Tuesday, May 6, 2008

Then again, if they didn't subsidize disability, who would risk playing Human Tetris?

Noah has a post up on disability policies in the US and Japan:
. . . In Japan, the government mandates that each employer hire a certain portion of disabled workers and then fines those who do not. The government recognizes that firms where this is actually an undue hardship will pay the fine rather than hire disabled workers and the fines are set accordingly. The revenue from those fines is used to pay firms who do hire disabled workers the difference between the going wage rate and the productivity of the disabled workers, so they suffer no costs.

From a pure efficiency standpoint, Japan wins hands down. There is far higher employment and lower poverty rates among Japan's disabled workers than among America's (holding all else constant, however economists do such things). In fact, passing the ADA actually did nothing to help the average disabled person economically.

Both of these policies also have significant effects on the social standing of disabled persons. The ADA is basically an anti-discrimination law. It says "Look, these people aren't very good at working, but don't make fun of them because of it. If it'll hurt your business, you don't have to hire them, but if it won't, put in a ramp and some Braille." The state tells us that it is alright to judge people based on their disabilities, but not their status as disabled persons.

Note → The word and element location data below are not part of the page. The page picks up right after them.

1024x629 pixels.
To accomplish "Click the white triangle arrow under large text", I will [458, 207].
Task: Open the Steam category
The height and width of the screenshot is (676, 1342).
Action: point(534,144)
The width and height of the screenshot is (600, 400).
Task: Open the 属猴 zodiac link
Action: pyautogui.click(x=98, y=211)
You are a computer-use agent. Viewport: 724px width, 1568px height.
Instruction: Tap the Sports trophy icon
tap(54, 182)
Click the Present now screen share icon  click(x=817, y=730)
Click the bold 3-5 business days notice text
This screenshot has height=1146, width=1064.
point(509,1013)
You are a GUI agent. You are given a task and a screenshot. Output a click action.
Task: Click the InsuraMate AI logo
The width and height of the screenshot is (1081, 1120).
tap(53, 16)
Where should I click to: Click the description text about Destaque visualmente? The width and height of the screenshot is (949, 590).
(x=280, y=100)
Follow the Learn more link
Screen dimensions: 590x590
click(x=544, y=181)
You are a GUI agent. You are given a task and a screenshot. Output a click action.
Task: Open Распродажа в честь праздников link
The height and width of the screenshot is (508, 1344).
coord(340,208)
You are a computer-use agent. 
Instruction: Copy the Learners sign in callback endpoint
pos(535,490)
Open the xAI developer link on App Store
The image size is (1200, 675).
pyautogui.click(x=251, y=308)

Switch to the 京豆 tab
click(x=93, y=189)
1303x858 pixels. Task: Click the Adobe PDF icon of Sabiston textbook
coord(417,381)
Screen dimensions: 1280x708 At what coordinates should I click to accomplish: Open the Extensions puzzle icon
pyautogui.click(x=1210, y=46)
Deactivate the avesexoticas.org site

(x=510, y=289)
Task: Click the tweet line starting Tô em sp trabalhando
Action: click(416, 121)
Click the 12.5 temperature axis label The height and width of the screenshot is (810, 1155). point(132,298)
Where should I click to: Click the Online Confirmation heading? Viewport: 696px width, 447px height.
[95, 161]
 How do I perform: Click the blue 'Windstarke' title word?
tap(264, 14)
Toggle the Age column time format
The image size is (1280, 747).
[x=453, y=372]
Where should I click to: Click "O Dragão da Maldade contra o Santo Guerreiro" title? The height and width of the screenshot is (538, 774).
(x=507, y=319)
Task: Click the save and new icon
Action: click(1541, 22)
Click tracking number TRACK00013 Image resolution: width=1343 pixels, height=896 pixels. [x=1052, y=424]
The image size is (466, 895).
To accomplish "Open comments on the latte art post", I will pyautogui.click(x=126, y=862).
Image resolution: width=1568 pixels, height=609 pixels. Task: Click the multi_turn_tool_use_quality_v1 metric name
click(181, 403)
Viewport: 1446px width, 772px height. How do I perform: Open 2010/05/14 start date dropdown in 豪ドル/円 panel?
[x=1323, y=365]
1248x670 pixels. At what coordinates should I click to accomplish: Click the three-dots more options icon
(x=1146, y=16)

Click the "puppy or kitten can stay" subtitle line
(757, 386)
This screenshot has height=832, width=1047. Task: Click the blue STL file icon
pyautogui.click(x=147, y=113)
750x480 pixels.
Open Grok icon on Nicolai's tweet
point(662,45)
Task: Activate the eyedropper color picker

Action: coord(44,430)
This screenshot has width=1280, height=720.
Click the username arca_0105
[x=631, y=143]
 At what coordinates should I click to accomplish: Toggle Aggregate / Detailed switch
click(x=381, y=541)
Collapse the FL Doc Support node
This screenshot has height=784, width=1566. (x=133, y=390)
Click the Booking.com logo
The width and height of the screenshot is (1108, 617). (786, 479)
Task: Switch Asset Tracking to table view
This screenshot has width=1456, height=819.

. . . Helen criticizes the Left for wanting to "make disability essentially invisible." Well, yes and no. Insofar as disabilities generally do exclude the 2% of Americans disabled enough that the market will employ them from almost every other sphere of society, that's bad. That exclusion is the reason deaf activists are so insistent on the preservation of deaf culture - you really do become an outcast from most of American society, not just aural life. Treating people with disabilities as people requires doing everything possible to get society to recognize their basic personhood. If that doesn't mean making disability invisible, it at least means making it irrelevant.
I'm still chewing on this one (go, RTWT), but one thing that jumps out at me is that making disability "irrelevant" isn't much better than making it invisible. There are certain spheres in which class (or race or sexual orientation) should be irrelevant, but if class became completely irrelevant it would cease to exist, or become entirely parodic, i.e. instead of upper class, working class, and middle class cultures, we have one big blah culture and the upper classes take long weekends playing redneck or co-op farmer, depending on their politics. In the case of class, sexual orientation, and race, we've managed to make them irrelevant in some areas without making them irrelevant in all areas.

Gender, on the other hand, affects practically every aspect of a person's life, and so any attempt to make it irrelevant in one sphere has more wide-ranging effects than an analogous attempt for some less pervasive kind of identity, because the threads are more tangled. Just look at the trajectory of American feminism.

Put another way: Should someone's ethnicity be irrelevant to whether they get hired for a given job? Yes. Should it be completely irrelevant to that person? No; there lies alienation. Can I compartmentalize my life such that I can basically forget about my ethnicity when I'm at work but have it remain an important part of other areas of my life? Basically, yeah.

The aftermath of feminism has shown us that if you replace "ethnicity" with "gender" in the above three sentences, the answers go from Yes-No-Yes to Yes-No-Definitely Not. The question, then, is whether disability is more like gender or more like ethnicity. The answer might be different for different kinds of disability, and there almost certainly are contexts in which disability should be visible-but-irrelevant, but, like gender, I'd prefer to err on the side of keeping it relevant, and not just because it's awfully hard to turn back the clock on that kind of thing.

Having said all of this, I'm not sure if I find anything especially wrong with the Japanese system; I certainly like it far better than America's anti-discrimination law model. I did forget to take my libertarianism pills this morning, though; check back with me tomorrow.

UPDATE: A correspondent asks, basically, "Assume that we do make disability irrelevant at work and then this sense of irrelevance spreads: what's the worst that could happen?" I'm not sure that the Japanese system tries to make disability irrelevant or even seem to be so (which might be one of the reasons I want to like it?), but to answer the question: career women who abandon femininity lock, stock, and barrell become alienated from their bodies and themselves—I tend to think that sexual promiscuity is a woman's attempt to resolve this alienation in the same way that Fight Club is a man's, but that's another post—and I think the same kind of alienation and disembodiment would start afflicting the handicapped if society tried to pretend that disabilities don't/shouldn't ever really matter.